Year two of college is starting for my kid, and today is his move-in day. Some observations about this event:

  1. I know what to expect this year, so I have far fewer nerves (yes, it’s all about me!).
  2. He knows what to expect, so he packed less stuff (not that he had much last year).
  3. His father and I are taking him together, just like last year, in spite of being divorced for many years. I believe this is a good thing for all of us. He’s still our son and we’re still his parents. This transition, even if it isn’t the first time, is still kind of a big deal, and experiencing it all together validates that fact.
  4. I’m hopeful that I’ll handle year two of him being away better than year one. Year one found me a bit down in the dumps, teetering on the edge of depression. I don’t want to go back there. Yes, I know he’s close by, and yes, he’s been great about staying in touch (weekly dinners and everything) but something about him being out of the house just unsettled me. I’m hopeful that I react better this time around.
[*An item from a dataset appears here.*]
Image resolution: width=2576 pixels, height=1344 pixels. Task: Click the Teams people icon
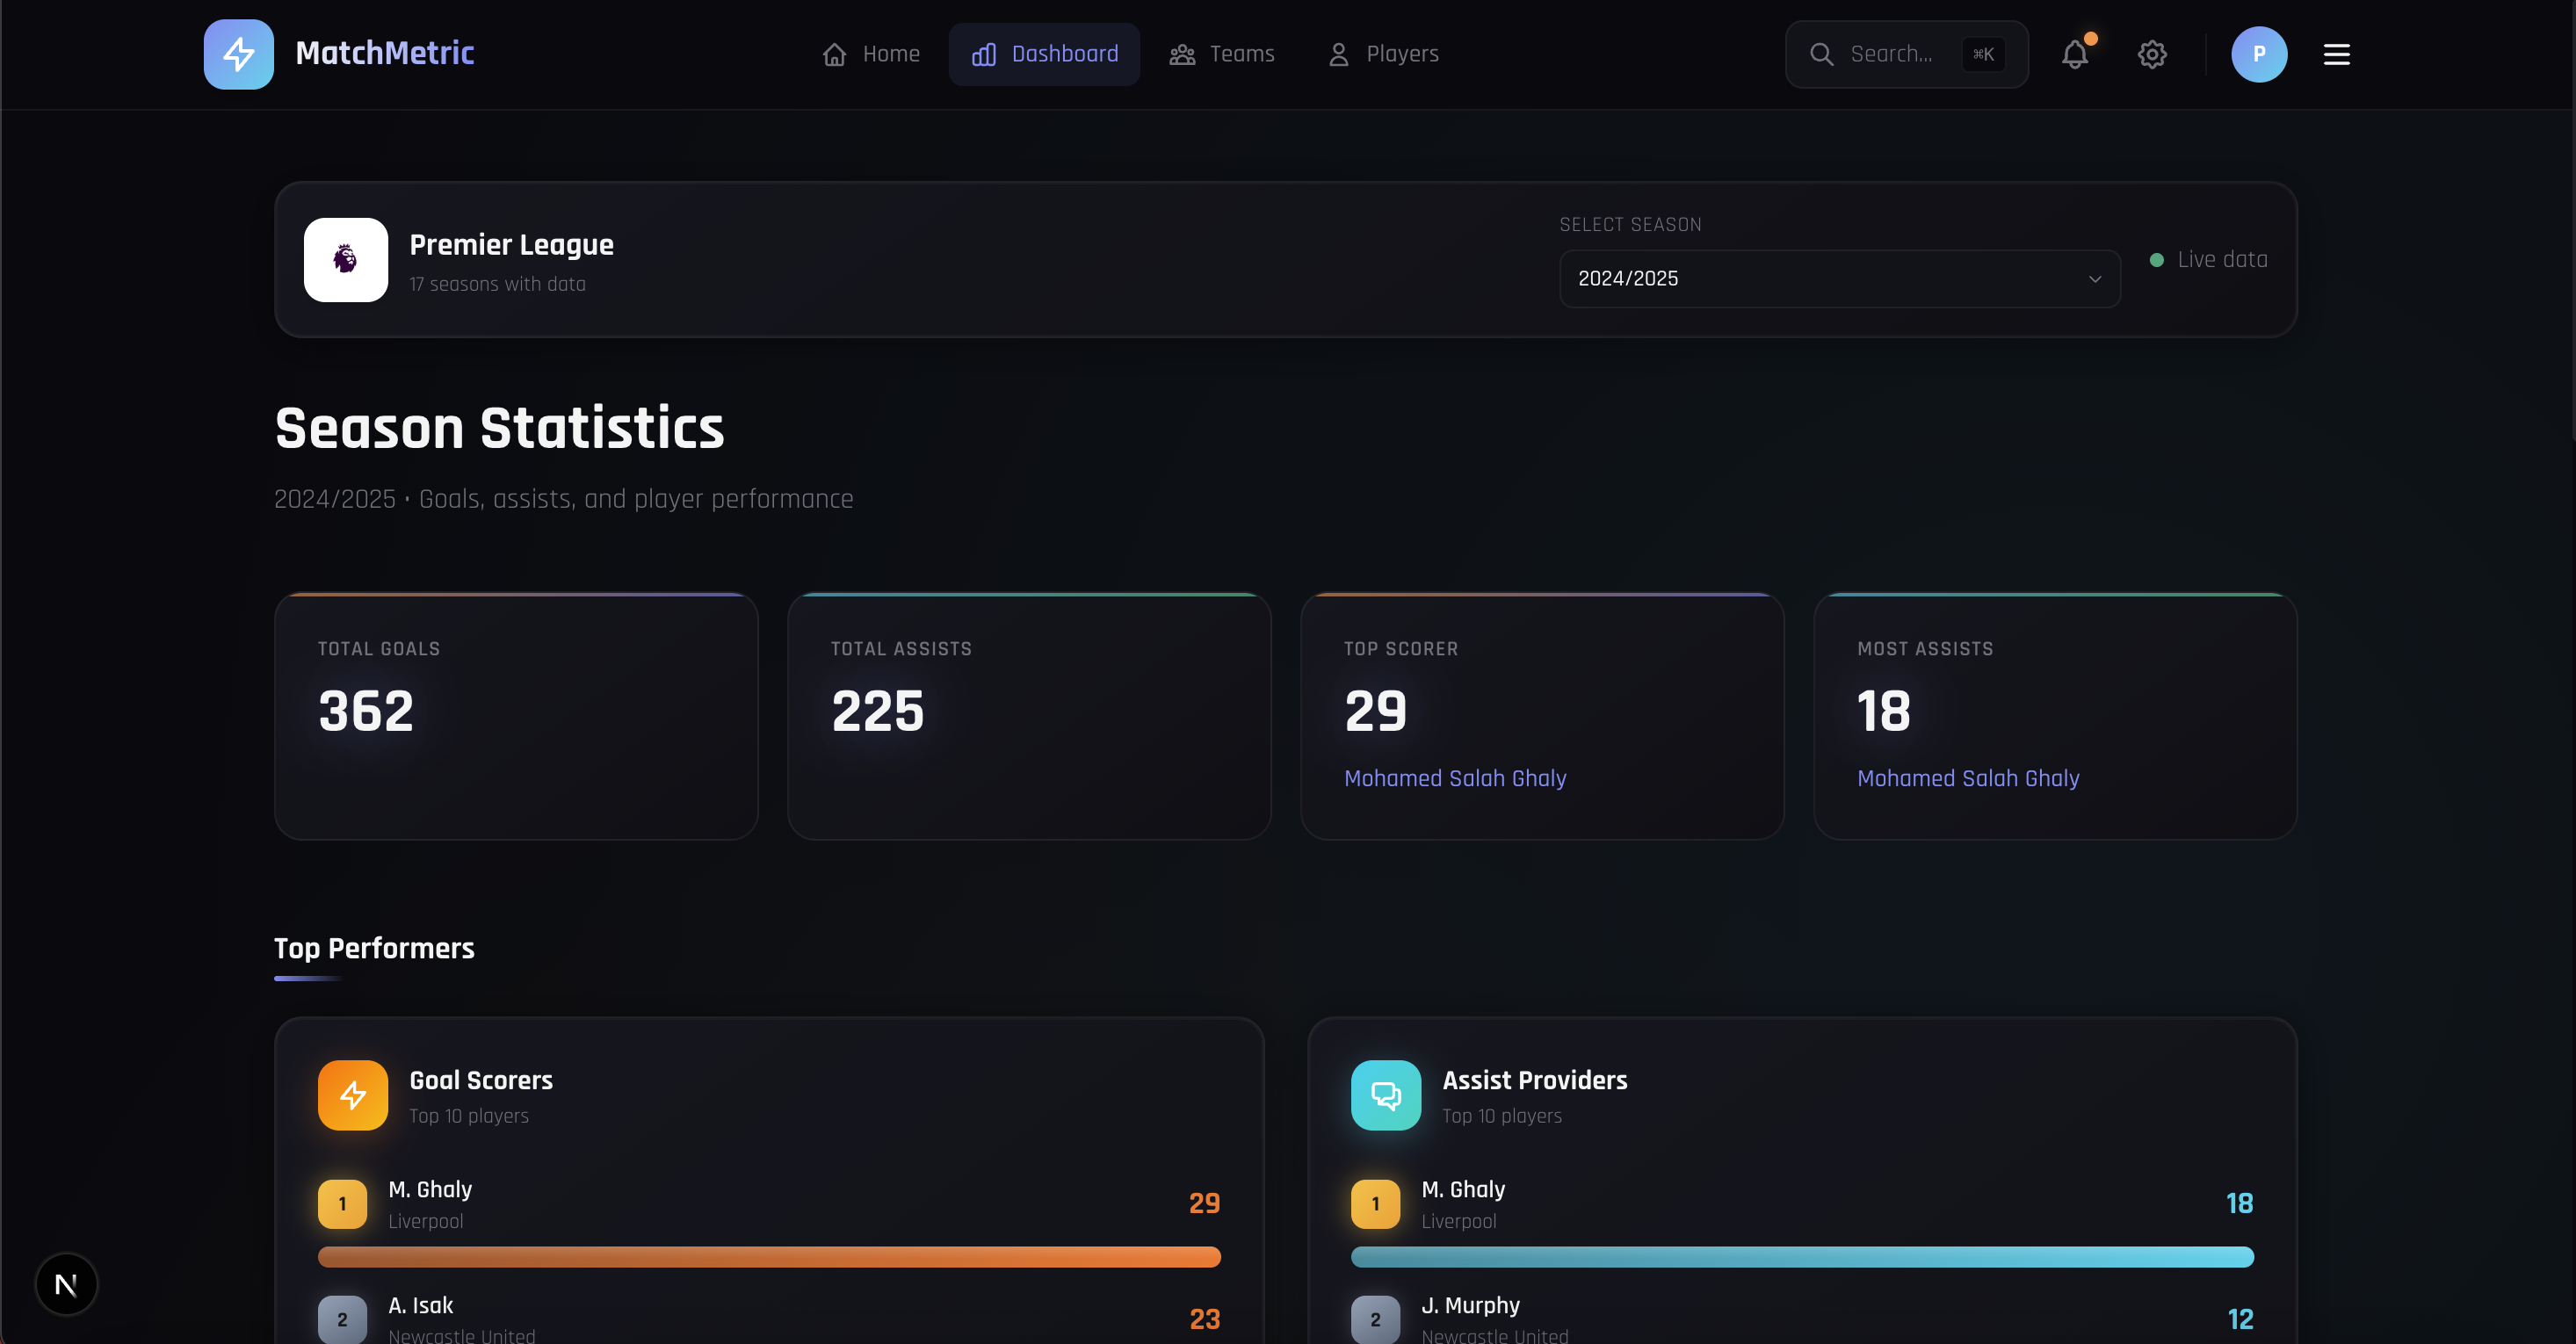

  5. I’m excited for him. He’s got this. He’s ready to go back and he’s ready for classes to begin and he’s ready to be more independent again. I’m happy for him.
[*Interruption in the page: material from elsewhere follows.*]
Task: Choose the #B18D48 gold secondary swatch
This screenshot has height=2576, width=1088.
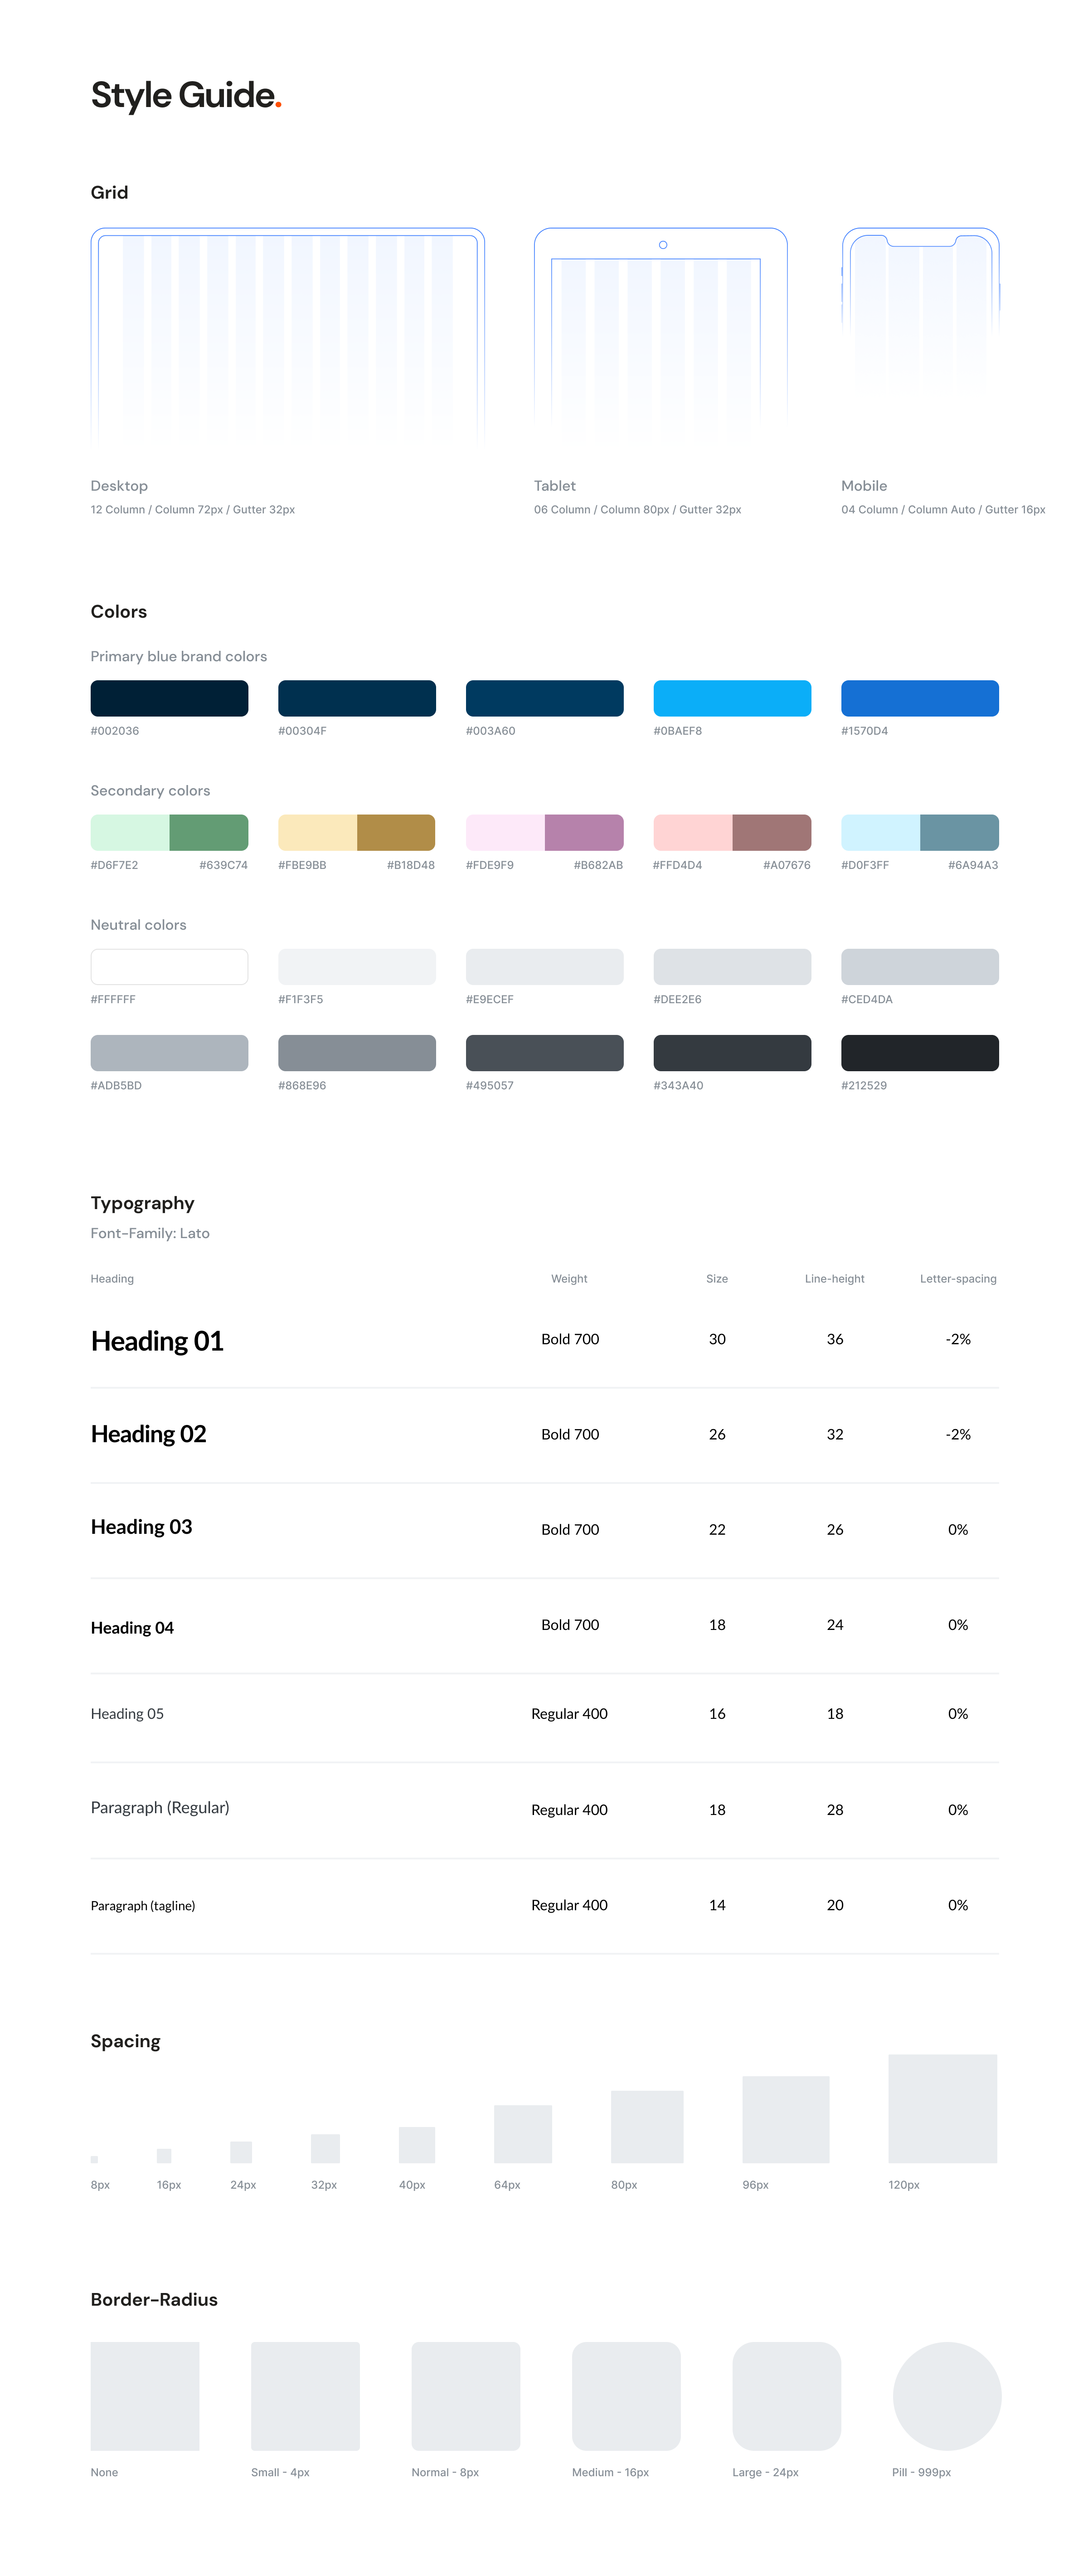Action: tap(396, 832)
The building he’s moving into is brand new. It’s built to house 1,600 students. Wow. I’m looking forward to seeing it in person, so far I’ve only gotten a sneak peek from the local news station. The kitchens on the floors are nicer than the one in my house, but I don’t see him using it much. There’s a fitness center in the building and 3-d printers and all sorts of other amenities. It’s a far cry from Gilbert 105, my first cinderblock-walled dorm room. Still, that old building was a wonderful place to make memories; I hope his new home is too.